围剿的清兵被击溃,陶克陶胡令抗垦队伍猛追了十几里之后,下令:“穷寇莫追!各队返回,迅速打扫战场。”

奈玛正杀得兴起:“额奇格,张胡子已经完全溃败了,我们追上他们,杀了张胡子,给弟兄们报仇!”

陶克陶胡说:“前面情况不明,防止敌人设下圈套!”

“好吧。”奈玛意犹未尽地看了看前方,然后拨转马头执行命令去了。

就这样,张作霖幸运地躲过了一劫。

白天狂风怒吼,夜晚却静得出奇,一轮明月高高地挂在天上,仿佛是老天爷有意眷顾他们似的。明亮的月光也为这些打扫战场的人增添了不少方便。
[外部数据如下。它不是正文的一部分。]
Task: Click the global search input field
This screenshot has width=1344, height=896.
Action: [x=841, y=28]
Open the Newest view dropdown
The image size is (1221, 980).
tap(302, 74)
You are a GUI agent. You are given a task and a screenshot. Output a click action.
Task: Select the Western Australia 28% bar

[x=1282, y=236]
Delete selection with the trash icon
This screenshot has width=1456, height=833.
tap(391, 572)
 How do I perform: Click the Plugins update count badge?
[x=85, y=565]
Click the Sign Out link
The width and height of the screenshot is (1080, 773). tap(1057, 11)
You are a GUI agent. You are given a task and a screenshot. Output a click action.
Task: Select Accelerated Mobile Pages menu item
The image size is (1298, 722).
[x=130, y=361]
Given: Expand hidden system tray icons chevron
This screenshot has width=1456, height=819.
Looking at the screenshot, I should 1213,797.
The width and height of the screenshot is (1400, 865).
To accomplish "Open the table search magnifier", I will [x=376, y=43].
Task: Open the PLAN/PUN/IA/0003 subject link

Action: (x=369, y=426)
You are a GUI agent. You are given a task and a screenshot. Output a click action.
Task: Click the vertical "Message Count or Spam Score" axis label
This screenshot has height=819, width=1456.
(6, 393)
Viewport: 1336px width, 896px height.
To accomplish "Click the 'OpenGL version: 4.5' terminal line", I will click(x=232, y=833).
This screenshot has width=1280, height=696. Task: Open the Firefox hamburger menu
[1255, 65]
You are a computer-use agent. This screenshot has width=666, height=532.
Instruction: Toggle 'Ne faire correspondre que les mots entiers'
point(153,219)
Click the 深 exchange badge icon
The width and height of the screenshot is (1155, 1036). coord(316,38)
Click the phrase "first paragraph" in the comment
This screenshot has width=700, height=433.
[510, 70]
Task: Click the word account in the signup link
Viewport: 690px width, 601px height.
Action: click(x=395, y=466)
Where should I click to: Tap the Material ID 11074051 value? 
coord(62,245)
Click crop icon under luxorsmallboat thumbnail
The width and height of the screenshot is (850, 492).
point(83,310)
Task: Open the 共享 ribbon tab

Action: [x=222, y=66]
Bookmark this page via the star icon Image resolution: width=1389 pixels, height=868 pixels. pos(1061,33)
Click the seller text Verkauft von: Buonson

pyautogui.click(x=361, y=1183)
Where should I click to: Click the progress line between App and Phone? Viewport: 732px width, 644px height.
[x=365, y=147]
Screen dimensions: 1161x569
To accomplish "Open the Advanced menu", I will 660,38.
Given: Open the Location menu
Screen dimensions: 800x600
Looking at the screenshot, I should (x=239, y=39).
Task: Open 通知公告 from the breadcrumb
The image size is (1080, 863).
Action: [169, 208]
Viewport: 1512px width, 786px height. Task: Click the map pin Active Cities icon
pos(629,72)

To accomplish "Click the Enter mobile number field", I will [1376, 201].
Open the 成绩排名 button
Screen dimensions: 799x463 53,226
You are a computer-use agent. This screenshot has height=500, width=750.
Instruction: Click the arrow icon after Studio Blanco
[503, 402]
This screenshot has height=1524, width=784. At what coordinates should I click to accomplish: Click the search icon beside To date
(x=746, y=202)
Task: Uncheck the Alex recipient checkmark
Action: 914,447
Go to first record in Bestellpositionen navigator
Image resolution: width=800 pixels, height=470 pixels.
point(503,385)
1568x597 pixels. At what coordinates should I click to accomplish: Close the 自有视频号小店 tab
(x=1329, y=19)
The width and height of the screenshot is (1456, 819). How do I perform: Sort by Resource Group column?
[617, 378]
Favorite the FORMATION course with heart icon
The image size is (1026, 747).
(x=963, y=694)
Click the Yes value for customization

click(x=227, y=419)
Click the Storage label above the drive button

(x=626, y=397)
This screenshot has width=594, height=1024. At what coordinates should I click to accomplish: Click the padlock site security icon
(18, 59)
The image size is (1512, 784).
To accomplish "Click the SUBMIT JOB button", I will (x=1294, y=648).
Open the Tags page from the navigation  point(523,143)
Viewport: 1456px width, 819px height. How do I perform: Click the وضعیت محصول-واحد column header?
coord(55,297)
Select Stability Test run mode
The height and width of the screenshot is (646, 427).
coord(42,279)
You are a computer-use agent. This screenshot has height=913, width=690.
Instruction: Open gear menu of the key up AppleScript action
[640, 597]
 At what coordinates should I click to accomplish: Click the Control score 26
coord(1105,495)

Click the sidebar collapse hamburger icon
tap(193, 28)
很快,战场打扫完毕,竟然得到了长短枪一千支,各种子弹一万余发,战马五百多匹,后勤物资难以计数。最令他们高兴的是打扫战场的过程中意外地捡到了一大坛子酒,这坛子酒是孙烈臣私带的,尽管张作霖严令带酒,可是酒鬼孙烈臣没了酒还不要了命?如果不是剿办陶克陶胡他们的话,恐怕孙烈臣连相好的都会带上呢。